There are many algorithms for finding optimal binary search trees given a set of keys and the associated probabilities of those keys being chosen. The binary search tree produced this way will have the lowest expected times to look up those elements. However, this binary search tree might not be optimal with regards to other measures. For example, if you attempt to look up a key that is not contained in the tree, the lookup time might be very large, as the tree might be imbalanced in order to optimize lookups of certain elements.

I am currently interested in seeing how to build an binary search tree from a set of keys where the goal is to minimize the time required to find the successor of some particular value. That is, I would like the tree to be structured in a way where, given some random key k, I can find the successor of k as efficiently as possible. I happen to know in advance the probability that a given random key falls in-between any two of the keys the tree is constructed from.

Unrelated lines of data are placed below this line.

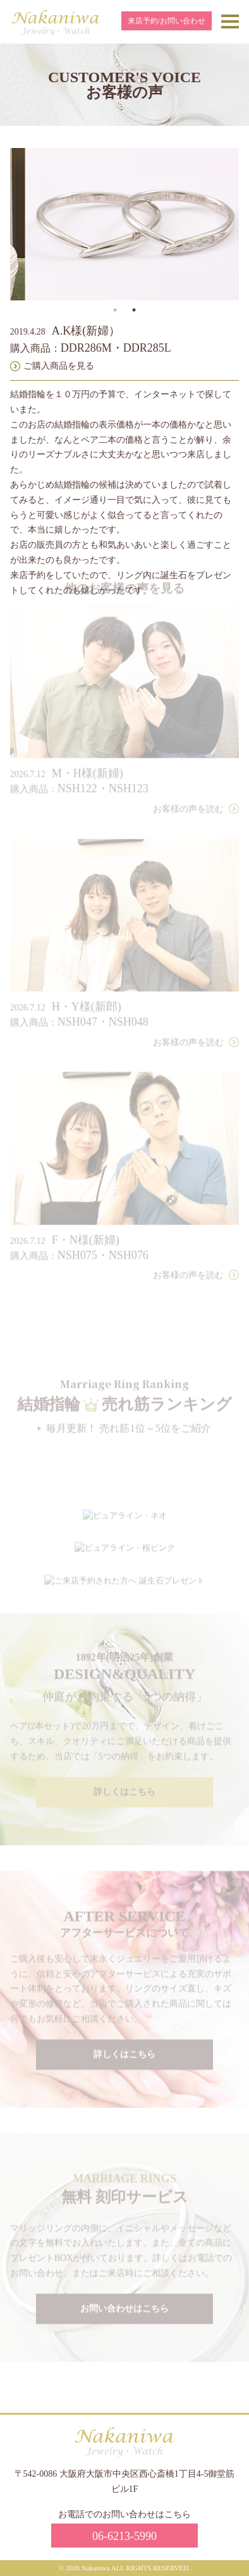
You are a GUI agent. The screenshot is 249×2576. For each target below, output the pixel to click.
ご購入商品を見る (58, 366)
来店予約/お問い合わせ (166, 20)
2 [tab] (134, 310)
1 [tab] (115, 310)
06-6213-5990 (124, 2536)
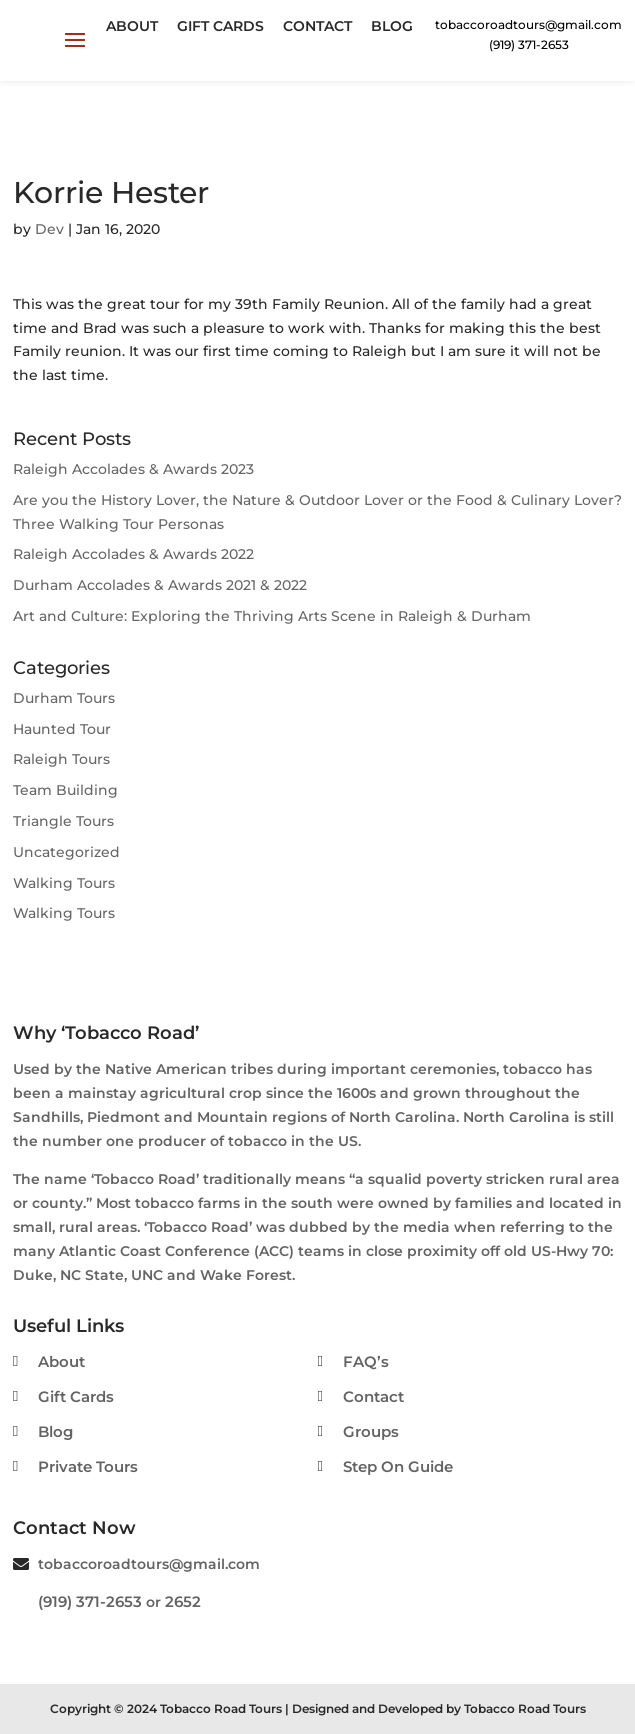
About (132, 26)
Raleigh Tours (61, 759)
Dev (49, 229)
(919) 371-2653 (90, 1601)
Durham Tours (64, 698)
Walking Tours (64, 883)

Does anyone know of an algorithm for this problem? Or am I mistaken that the standard algorithm for building optimal binary search trees will not produce efficient trees for this use case?

So now I feel silly, because there's an easy answer to this question. :-)

You use the standard, off-the-shelf algorithm for constructing optimal binary search trees to construct a binary search tree for the set of keys. You then annotate each node so that it stores the entire range between its key and the key before it. This means that you can find the successor efficiently by doing a standard search on the optimally-built tree. If at any point the key you're looking for is found to be contained in a range held in some node, then you're done. In other words, finding the successor is equivalent to just doing a search for the value in the BST.